La détection précoce des viroïdes chez les cultivars de chrysanthèmes dépend d’une méthode efficace d’extraction de l’ARN de même que d’un biotest de détection sensible. Dans cette étude, nous avons évalué des méthodes de purification de l’ARN et optimisé un biotest basé sur la RT-PCR quantitative en une étape, propre à la détection du viroïde du rabougrissement du chrysanthème (VdRC). Nous avons comparé trois techniques d’extraction de l’ARN offertes commercialement (colonnes de centrifugation avec membranes à base de carbure de silice et à base de carbure de silicium ainsi qu’extraction au phénol-chloroforme) en fonction de leur efficacité quant à la limite de détection du VdRC. Nous avons trouvé une amélioration de 10 à 50 fois de la limite de détection du VdRC lorsque nous utilisions des colonnes de centrifugation avec membranes à base de carbure de silicium (SiC) pour purifier l’ARN, comparativement aux colonnes de centrifugation avec membranes à base de carbure de silice ou à la méthode traditionnelle d’extraction au phénol-chloroforme. Afin d’optimiser la limite de détection et de réduire le temps de détection, un jeu d’amorces commercial pour PCR en point final a été adapté à un biotest basé sur la RT-PCR quantitative en une étape avec réactif SYBR Green. L’analyse de la courbe d’étalonnage a déterminé que la limite de détection était d’environ 54 copies de VdRC, et le test de spécificité réalisé sur 6 viroïdes apparentés n’a affiché aucune réactivité croisée. Dans le cadre de la validation, nous avons comparé les méthodes basées sur la RT-PCR quantitative en une étape et sur la RT-PCR pour détecter le VdRC dans des plantes cultivées en serre, sélectionnées aléatoirement, et dans des variétés de chrysanthèmes inoculés mécaniquement.
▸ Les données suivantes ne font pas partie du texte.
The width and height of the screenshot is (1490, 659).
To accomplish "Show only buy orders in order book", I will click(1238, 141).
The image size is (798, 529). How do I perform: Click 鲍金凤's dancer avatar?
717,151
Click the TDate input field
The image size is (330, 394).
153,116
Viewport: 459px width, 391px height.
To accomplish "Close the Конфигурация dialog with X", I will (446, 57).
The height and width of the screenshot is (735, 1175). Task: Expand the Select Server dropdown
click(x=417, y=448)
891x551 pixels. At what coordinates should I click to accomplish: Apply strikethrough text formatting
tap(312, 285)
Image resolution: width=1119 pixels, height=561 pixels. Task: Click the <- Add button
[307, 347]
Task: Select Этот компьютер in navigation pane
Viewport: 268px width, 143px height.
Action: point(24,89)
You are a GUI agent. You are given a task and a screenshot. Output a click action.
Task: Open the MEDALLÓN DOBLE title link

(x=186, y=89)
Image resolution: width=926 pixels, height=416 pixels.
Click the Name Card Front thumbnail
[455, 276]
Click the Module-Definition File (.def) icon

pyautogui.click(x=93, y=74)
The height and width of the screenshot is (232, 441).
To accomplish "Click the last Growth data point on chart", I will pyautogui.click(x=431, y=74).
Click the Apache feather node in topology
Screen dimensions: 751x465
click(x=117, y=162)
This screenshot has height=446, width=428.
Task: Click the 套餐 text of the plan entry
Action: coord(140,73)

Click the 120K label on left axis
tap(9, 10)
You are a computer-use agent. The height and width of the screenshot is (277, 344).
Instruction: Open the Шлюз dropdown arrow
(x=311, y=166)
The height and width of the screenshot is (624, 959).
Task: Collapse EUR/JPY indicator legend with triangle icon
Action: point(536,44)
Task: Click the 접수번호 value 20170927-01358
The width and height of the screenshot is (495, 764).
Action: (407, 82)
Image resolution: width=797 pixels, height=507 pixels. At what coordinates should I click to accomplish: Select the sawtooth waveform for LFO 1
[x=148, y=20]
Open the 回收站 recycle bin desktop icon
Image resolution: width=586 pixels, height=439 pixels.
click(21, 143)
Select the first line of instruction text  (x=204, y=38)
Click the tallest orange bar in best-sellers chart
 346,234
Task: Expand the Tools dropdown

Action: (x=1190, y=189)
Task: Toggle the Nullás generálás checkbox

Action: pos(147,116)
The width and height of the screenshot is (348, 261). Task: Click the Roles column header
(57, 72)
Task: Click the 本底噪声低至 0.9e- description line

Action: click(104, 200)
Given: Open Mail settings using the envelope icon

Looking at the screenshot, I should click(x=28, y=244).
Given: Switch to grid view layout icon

Des cultivars sélectionnés dans une serre commerciale affichant des taux d’infection de plus de 50% ont été testés pour le VdRC. Les deux méthodes ont permis de le détecter chez les cultivars ‘Pelee’, ‘Puma’ et ‘Shamrock’, mais pas chez ‘Icecap’ ni ‘Snowball’. Au cours des études relatives à l’inoculation mécanique, le VdRC a été détecté chez cinq cultivars de chrysanthèmes sur six — chez ‘Chesapeake’, ‘Durango’, ‘Juneau’, ‘Pelee’ et ‘Viron’, mais pas chez ‘Pueblo’. Sur le plan de la détection, aucune différence notable n’a été décelée entre les deux méthodes.